> **SUPPLIED TEXT**
»»
I assume your PDE is of the form $$ \frac{\partial r}{\partial t}(t,x)=f(t,x,\mathcal{D}r(t,x)) $$ where $$ \mathcal{D}r=(r,Dr,D^{2}r) $$ and $Dr$ is the gradient of $r$ and $D^{2}r$ is the Hessian of $r$. Then, BDF2 is just $$ r_{i}^{n+1}-\frac{4}{3}r_{i}^{n}+\frac{1}{3}r_{i}^{n}=\frac{2}{3}f(t^{n+1},x_{i},(\mathcal{D}_{h}r^{n+1})_{i})h.\tag{*} $$ In the above, $h=\Delta t$ is the timestep size and $$ (\mathcal{D}_{h}r^{n+1})_{i}=(r_{i}^{n+1},(D_{h}r^{n+1})_{i},(D_{h}^{2}r^{n+1})_{i}) $$ where $D_{h}^{p}$ is the matrix containing the stencil for the $p$-th derivative. (*) is a nonlinear equation in $$\vec{r}^{n+1}=(r_{1}^{n+1},\ldots,r_{M}^{n+1})$$ and hence must be solved iteratively (e.g., by Newton's method).
««
> **DATA SUPPLIED**
»»
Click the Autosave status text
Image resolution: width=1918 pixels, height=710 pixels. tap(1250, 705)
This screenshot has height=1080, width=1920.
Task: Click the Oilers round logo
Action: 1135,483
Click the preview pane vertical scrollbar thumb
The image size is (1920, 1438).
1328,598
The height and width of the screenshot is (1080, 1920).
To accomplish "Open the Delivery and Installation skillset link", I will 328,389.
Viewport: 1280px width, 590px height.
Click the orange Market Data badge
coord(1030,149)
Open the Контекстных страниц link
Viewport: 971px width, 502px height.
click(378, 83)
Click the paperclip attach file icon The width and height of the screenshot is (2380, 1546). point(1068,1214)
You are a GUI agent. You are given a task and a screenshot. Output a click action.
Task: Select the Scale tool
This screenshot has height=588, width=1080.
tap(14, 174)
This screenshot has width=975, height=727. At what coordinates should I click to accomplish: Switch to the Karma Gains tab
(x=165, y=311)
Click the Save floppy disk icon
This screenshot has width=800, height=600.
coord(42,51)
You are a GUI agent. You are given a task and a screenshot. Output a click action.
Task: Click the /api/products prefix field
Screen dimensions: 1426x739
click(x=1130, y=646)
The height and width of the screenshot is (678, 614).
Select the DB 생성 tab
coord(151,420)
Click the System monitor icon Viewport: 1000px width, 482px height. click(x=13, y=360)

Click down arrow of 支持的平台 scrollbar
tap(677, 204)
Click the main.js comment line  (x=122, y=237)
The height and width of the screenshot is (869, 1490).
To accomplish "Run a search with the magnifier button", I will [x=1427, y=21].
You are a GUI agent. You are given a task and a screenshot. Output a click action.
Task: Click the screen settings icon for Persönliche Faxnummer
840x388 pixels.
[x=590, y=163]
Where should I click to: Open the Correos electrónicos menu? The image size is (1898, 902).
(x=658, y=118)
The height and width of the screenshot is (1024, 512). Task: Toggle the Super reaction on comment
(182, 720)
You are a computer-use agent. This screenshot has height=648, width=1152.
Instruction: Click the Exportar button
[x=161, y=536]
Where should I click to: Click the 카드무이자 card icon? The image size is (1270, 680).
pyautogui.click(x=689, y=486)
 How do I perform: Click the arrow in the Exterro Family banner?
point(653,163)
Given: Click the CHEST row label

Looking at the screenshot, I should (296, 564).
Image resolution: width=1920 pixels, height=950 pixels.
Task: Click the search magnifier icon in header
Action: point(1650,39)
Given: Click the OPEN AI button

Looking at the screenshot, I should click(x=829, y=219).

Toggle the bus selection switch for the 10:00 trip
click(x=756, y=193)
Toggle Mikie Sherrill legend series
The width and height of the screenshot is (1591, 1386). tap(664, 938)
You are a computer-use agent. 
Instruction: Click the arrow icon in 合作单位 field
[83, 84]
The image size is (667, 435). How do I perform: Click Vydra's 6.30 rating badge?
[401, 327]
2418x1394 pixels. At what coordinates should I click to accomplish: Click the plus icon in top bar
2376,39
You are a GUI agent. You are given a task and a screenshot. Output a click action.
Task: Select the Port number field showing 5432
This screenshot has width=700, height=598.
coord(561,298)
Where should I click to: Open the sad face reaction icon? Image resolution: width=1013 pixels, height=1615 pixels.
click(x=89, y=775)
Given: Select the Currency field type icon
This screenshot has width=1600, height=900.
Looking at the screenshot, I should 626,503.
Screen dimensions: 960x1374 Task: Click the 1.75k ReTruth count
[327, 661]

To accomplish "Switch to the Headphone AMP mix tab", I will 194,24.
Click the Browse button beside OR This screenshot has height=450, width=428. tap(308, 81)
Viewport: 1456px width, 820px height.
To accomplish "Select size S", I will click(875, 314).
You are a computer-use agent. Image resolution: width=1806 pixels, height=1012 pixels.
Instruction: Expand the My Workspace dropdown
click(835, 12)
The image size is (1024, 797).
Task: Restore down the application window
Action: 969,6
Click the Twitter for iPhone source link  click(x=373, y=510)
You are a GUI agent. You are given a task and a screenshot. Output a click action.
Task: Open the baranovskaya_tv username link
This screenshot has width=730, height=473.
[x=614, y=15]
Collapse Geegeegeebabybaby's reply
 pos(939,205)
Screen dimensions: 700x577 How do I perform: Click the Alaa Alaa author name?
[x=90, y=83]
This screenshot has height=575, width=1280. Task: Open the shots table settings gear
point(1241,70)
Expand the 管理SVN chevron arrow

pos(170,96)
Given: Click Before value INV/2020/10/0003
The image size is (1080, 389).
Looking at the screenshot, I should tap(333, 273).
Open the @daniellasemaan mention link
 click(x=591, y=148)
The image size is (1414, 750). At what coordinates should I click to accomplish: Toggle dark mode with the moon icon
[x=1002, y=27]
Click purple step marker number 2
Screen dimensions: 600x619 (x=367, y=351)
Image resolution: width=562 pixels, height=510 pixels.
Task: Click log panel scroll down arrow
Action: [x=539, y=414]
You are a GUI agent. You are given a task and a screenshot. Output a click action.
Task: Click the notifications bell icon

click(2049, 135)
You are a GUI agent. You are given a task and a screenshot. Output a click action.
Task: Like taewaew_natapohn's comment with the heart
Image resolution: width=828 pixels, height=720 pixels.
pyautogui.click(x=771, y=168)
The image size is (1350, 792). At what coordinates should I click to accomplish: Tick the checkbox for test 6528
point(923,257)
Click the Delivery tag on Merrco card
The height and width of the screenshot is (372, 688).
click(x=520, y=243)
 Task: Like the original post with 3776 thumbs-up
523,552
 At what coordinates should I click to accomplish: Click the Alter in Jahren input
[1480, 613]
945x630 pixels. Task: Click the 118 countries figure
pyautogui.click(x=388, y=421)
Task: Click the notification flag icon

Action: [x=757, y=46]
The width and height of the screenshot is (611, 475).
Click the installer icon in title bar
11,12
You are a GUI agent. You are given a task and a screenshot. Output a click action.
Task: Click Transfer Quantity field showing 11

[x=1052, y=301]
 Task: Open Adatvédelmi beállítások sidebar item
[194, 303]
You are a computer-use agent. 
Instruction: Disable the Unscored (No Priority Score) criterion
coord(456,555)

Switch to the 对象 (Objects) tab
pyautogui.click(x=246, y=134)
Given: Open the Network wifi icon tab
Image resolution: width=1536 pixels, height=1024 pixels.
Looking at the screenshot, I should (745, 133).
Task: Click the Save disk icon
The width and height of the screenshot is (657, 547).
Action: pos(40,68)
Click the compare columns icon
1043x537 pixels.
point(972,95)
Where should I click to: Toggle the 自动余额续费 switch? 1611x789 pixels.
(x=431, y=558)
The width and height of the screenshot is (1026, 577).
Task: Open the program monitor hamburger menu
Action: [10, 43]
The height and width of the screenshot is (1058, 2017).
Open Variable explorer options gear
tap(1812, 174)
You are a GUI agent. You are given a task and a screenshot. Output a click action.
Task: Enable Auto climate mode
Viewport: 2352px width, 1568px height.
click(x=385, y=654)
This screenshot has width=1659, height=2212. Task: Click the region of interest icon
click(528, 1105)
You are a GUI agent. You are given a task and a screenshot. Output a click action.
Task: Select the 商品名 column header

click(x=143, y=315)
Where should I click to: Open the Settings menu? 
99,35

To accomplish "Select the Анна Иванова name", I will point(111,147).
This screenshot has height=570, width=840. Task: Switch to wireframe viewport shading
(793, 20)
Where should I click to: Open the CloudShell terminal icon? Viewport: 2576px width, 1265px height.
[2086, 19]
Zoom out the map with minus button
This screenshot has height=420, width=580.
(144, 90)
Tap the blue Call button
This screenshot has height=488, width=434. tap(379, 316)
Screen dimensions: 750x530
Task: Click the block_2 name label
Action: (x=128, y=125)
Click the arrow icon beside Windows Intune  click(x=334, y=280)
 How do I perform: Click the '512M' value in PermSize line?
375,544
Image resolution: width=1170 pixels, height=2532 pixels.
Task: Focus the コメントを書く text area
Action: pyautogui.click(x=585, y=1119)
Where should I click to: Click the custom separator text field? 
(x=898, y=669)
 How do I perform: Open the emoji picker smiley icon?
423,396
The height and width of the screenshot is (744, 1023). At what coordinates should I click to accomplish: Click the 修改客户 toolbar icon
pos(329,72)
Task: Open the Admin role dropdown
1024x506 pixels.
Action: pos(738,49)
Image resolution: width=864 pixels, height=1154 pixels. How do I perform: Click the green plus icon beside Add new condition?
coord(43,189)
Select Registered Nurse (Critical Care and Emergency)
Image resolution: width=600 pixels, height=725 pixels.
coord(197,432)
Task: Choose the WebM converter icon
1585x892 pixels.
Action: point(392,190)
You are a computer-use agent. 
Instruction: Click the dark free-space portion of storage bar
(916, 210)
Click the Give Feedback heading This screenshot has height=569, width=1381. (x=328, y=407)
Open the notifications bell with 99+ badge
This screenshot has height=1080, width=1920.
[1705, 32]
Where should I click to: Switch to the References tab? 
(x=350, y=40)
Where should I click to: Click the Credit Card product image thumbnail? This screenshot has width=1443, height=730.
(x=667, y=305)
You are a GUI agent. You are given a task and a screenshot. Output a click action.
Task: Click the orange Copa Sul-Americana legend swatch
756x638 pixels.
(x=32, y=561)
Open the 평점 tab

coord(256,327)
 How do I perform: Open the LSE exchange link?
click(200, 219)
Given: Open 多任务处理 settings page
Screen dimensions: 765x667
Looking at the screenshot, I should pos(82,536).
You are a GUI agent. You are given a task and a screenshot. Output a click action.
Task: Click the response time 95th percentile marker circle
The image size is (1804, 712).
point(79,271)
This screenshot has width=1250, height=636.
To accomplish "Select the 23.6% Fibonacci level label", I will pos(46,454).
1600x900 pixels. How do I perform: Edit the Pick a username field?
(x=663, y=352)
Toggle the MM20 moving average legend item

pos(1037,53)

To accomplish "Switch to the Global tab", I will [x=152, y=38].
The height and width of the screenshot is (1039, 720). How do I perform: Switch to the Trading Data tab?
««
> **REQUIRED TASKS**
**1)** Retype the part of the passage on the BDF2 method that opens with the words "I assume your" and closes with "by Newton's method).".
**2)** Echo the rows word for word, from the first row through the line containing "I will 328,389.", with both of those lines included.
The passage on the BDF2 method and the rows are unrelated to each other.

> **SOLUTION LIST**
**1)**
I assume your PDE is of the form $$ \frac{\partial r}{\partial t}(t,x)=f(t,x,\mathcal{D}r(t,x)) $$ where $$ \mathcal{D}r=(r,Dr,D^{2}r) $$ and $Dr$ is the gradient of $r$ and $D^{2}r$ is the Hessian of $r$. Then, BDF2 is just $$ r_{i}^{n+1}-\frac{4}{3}r_{i}^{n}+\frac{1}{3}r_{i}^{n}=\frac{2}{3}f(t^{n+1},x_{i},(\mathcal{D}_{h}r^{n+1})_{i})h.\tag{*} $$ In the above, $h=\Delta t$ is the timestep size and $$ (\mathcal{D}_{h}r^{n+1})_{i}=(r_{i}^{n+1},(D_{h}r^{n+1})_{i},(D_{h}^{2}r^{n+1})_{i}) $$ where $D_{h}^{p}$ is the matrix containing the stencil for the $p$-th derivative. (*) is a nonlinear equation in $$\vec{r}^{n+1}=(r_{1}^{n+1},\ldots,r_{M}^{n+1})$$ and hence must be solved iteratively (e.g., by Newton's method).

**2)**
Click the Autosave status text
Image resolution: width=1918 pixels, height=710 pixels. tap(1250, 705)
This screenshot has height=1080, width=1920.
Task: Click the Oilers round logo
Action: 1135,483
Click the preview pane vertical scrollbar thumb
The image size is (1920, 1438).
1328,598
The height and width of the screenshot is (1080, 1920).
To accomplish "Open the Delivery and Installation skillset link", I will 328,389.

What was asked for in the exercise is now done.